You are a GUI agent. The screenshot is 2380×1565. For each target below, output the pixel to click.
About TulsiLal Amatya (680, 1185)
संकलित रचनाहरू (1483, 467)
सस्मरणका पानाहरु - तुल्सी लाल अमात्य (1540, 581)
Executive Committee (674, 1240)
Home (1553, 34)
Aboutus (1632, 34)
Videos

» **Task to complete**
Exactly as given, please retype all the entries.

» **Finished task**
You are a GUI agent. The screenshot is 2380×1565. For each target below, output the pixel to click.
About TulsiLal Amatya (680, 1185)
संकलित रचनाहरू (1483, 467)
सस्मरणका पानाहरु - तुल्सी लाल अमात्य (1540, 581)
Executive Committee (674, 1240)
Home (1553, 34)
Aboutus (1632, 34)
Videos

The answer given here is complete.